Your goal
Output the data exactly, with every line intact.

Input for this task
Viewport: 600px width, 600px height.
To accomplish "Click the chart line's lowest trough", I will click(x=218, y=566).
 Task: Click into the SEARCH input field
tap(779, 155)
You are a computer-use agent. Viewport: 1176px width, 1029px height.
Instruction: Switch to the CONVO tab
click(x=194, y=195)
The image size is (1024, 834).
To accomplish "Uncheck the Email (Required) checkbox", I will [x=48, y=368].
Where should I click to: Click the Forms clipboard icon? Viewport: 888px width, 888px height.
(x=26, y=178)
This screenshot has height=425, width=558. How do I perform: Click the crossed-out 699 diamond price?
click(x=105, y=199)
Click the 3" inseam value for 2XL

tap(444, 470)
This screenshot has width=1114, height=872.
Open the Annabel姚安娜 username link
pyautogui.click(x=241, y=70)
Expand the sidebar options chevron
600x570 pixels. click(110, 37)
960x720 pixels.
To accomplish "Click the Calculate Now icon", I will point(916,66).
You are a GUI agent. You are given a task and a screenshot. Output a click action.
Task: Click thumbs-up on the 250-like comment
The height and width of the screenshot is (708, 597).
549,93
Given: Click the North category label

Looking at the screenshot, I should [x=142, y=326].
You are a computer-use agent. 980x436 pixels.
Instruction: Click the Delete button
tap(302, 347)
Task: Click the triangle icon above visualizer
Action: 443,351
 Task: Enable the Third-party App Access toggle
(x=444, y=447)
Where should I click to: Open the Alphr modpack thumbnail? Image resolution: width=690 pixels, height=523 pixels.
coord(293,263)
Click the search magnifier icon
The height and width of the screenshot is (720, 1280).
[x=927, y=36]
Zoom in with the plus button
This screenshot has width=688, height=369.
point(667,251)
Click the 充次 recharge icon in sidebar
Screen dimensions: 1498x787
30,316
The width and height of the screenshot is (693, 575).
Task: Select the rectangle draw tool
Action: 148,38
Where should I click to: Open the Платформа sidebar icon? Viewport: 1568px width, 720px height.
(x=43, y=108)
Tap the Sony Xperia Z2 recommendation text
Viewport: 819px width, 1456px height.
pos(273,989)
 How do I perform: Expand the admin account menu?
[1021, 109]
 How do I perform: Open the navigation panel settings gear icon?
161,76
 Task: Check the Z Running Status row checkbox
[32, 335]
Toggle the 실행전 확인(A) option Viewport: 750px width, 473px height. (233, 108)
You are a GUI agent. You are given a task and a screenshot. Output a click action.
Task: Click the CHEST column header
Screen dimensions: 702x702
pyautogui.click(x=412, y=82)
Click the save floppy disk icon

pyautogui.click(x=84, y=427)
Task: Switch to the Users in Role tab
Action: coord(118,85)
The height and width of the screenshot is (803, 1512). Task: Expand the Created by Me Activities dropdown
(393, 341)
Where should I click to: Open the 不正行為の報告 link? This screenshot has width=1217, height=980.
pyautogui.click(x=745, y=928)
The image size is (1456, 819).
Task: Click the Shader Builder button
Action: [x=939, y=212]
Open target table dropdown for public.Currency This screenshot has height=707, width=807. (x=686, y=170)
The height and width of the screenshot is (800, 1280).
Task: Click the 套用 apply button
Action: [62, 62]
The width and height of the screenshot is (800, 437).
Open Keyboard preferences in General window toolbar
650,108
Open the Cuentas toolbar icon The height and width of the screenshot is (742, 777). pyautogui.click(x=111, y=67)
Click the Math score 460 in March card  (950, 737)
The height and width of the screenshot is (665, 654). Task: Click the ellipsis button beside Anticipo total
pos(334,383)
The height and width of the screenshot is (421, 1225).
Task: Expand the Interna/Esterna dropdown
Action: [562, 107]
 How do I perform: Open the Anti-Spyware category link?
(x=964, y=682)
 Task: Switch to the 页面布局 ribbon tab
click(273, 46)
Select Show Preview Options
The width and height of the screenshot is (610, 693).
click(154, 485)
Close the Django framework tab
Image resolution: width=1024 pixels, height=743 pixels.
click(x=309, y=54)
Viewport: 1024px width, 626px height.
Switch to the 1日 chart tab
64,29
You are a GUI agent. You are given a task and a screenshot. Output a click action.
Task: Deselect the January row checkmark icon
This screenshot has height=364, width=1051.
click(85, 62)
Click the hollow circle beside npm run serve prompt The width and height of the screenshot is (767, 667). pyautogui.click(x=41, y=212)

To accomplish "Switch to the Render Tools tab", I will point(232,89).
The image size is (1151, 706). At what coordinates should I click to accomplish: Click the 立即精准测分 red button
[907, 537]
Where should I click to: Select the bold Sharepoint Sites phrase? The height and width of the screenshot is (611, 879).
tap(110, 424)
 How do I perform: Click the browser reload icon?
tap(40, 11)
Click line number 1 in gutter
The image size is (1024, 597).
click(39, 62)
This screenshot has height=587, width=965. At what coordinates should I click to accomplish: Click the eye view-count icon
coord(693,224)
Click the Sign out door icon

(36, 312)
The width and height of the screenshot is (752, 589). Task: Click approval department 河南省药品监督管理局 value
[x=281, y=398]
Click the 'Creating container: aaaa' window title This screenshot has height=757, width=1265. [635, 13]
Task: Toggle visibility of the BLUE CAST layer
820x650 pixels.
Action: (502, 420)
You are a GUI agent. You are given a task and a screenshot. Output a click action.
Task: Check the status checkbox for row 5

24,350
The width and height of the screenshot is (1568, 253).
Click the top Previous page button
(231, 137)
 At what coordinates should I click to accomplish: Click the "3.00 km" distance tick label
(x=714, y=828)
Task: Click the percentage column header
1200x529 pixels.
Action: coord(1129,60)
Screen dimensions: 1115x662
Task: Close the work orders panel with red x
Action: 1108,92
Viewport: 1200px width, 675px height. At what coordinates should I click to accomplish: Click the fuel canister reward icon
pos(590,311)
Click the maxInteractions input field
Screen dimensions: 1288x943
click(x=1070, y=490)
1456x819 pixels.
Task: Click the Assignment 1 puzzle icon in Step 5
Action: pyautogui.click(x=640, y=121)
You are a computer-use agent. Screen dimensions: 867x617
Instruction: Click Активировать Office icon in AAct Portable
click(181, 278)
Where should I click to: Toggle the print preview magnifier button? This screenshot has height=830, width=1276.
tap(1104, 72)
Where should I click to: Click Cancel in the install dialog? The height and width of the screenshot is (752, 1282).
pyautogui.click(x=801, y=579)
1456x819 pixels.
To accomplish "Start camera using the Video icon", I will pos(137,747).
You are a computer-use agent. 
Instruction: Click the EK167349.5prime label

Task response
Viewport: 600px width, 600px height.
To accomplish "Click the chart line's lowest trough", I will click(x=218, y=566).
 Task: Click into the SEARCH input field
tap(779, 155)
You are a computer-use agent. Viewport: 1176px width, 1029px height.
Instruction: Switch to the CONVO tab
click(x=194, y=195)
The image size is (1024, 834).
To accomplish "Uncheck the Email (Required) checkbox", I will [x=48, y=368].
Where should I click to: Click the Forms clipboard icon? Viewport: 888px width, 888px height.
(x=26, y=178)
This screenshot has height=425, width=558. How do I perform: Click the crossed-out 699 diamond price?
click(x=105, y=199)
Click the 3" inseam value for 2XL

tap(444, 470)
This screenshot has width=1114, height=872.
Open the Annabel姚安娜 username link
pyautogui.click(x=241, y=70)
Expand the sidebar options chevron
600x570 pixels. click(110, 37)
960x720 pixels.
To accomplish "Click the Calculate Now icon", I will point(916,66).
You are a GUI agent. You are given a task and a screenshot. Output a click action.
Task: Click thumbs-up on the 250-like comment
The height and width of the screenshot is (708, 597).
549,93
Given: Click the North category label

Looking at the screenshot, I should [x=142, y=326].
You are a computer-use agent. 980x436 pixels.
Instruction: Click the Delete button
tap(302, 347)
Task: Click the triangle icon above visualizer
Action: 443,351
 Task: Enable the Third-party App Access toggle
(x=444, y=447)
Where should I click to: Open the Alphr modpack thumbnail? Image resolution: width=690 pixels, height=523 pixels.
coord(293,263)
Click the search magnifier icon
The height and width of the screenshot is (720, 1280).
[x=927, y=36]
Zoom in with the plus button
This screenshot has width=688, height=369.
point(667,251)
Click the 充次 recharge icon in sidebar
Screen dimensions: 1498x787
30,316
The width and height of the screenshot is (693, 575).
Task: Select the rectangle draw tool
Action: 148,38
Where should I click to: Open the Платформа sidebar icon? Viewport: 1568px width, 720px height.
(x=43, y=108)
Tap the Sony Xperia Z2 recommendation text
Viewport: 819px width, 1456px height.
pos(273,989)
 How do I perform: Expand the admin account menu?
[1021, 109]
 How do I perform: Open the navigation panel settings gear icon?
161,76
 Task: Check the Z Running Status row checkbox
[32, 335]
Toggle the 실행전 확인(A) option Viewport: 750px width, 473px height. (233, 108)
You are a GUI agent. You are given a task and a screenshot. Output a click action.
Task: Click the CHEST column header
Screen dimensions: 702x702
pyautogui.click(x=412, y=82)
Click the save floppy disk icon

pyautogui.click(x=84, y=427)
Task: Switch to the Users in Role tab
Action: coord(118,85)
The height and width of the screenshot is (803, 1512). Task: Expand the Created by Me Activities dropdown
(393, 341)
Where should I click to: Open the 不正行為の報告 link? This screenshot has width=1217, height=980.
pyautogui.click(x=745, y=928)
The image size is (1456, 819).
Task: Click the Shader Builder button
Action: [x=939, y=212]
Open target table dropdown for public.Currency This screenshot has height=707, width=807. (x=686, y=170)
The height and width of the screenshot is (800, 1280).
Task: Click the 套用 apply button
Action: [62, 62]
The width and height of the screenshot is (800, 437).
Open Keyboard preferences in General window toolbar
650,108
Open the Cuentas toolbar icon The height and width of the screenshot is (742, 777). pyautogui.click(x=111, y=67)
Click the Math score 460 in March card  (950, 737)
The height and width of the screenshot is (665, 654). Task: Click the ellipsis button beside Anticipo total
pos(334,383)
The height and width of the screenshot is (421, 1225).
Task: Expand the Interna/Esterna dropdown
Action: [562, 107]
 How do I perform: Open the Anti-Spyware category link?
(x=964, y=682)
 Task: Switch to the 页面布局 ribbon tab
click(273, 46)
Select Show Preview Options
The width and height of the screenshot is (610, 693).
click(154, 485)
Close the Django framework tab
Image resolution: width=1024 pixels, height=743 pixels.
click(x=309, y=54)
Viewport: 1024px width, 626px height.
Switch to the 1日 chart tab
64,29
You are a GUI agent. You are given a task and a screenshot. Output a click action.
Task: Deselect the January row checkmark icon
This screenshot has height=364, width=1051.
click(85, 62)
Click the hollow circle beside npm run serve prompt The width and height of the screenshot is (767, 667). pyautogui.click(x=41, y=212)

To accomplish "Switch to the Render Tools tab", I will point(232,89).
The image size is (1151, 706). At what coordinates should I click to accomplish: Click the 立即精准测分 red button
[907, 537]
Where should I click to: Select the bold Sharepoint Sites phrase? The height and width of the screenshot is (611, 879).
tap(110, 424)
 How do I perform: Click the browser reload icon?
tap(40, 11)
Click line number 1 in gutter
The image size is (1024, 597).
click(39, 62)
This screenshot has height=587, width=965. At what coordinates should I click to accomplish: Click the eye view-count icon
coord(693,224)
Click the Sign out door icon

(36, 312)
The width and height of the screenshot is (752, 589). Task: Click approval department 河南省药品监督管理局 value
[x=281, y=398]
Click the 'Creating container: aaaa' window title This screenshot has height=757, width=1265. [635, 13]
Task: Toggle visibility of the BLUE CAST layer
820x650 pixels.
Action: (502, 420)
You are a GUI agent. You are given a task and a screenshot. Output a click action.
Task: Check the status checkbox for row 5

24,350
The width and height of the screenshot is (1568, 253).
Click the top Previous page button
(231, 137)
 At what coordinates should I click to accomplish: Click the "3.00 km" distance tick label
(x=714, y=828)
Task: Click the percentage column header
1200x529 pixels.
Action: coord(1129,60)
Screen dimensions: 1115x662
Task: Close the work orders panel with red x
Action: 1108,92
Viewport: 1200px width, 675px height. At what coordinates should I click to accomplish: Click the fuel canister reward icon
pos(590,311)
Click the maxInteractions input field
Screen dimensions: 1288x943
click(x=1070, y=490)
1456x819 pixels.
Task: Click the Assignment 1 puzzle icon in Step 5
Action: pyautogui.click(x=640, y=121)
You are a computer-use agent. Screen dimensions: 867x617
Instruction: Click Активировать Office icon in AAct Portable
click(181, 278)
Where should I click to: Toggle the print preview magnifier button? This screenshot has height=830, width=1276.
tap(1104, 72)
Where should I click to: Click Cancel in the install dialog? The height and width of the screenshot is (752, 1282).
pyautogui.click(x=801, y=579)
1456x819 pixels.
To accomplish "Start camera using the Video icon", I will pos(137,747).
You are a computer-use agent. 
Instruction: Click the EK167349.5prime label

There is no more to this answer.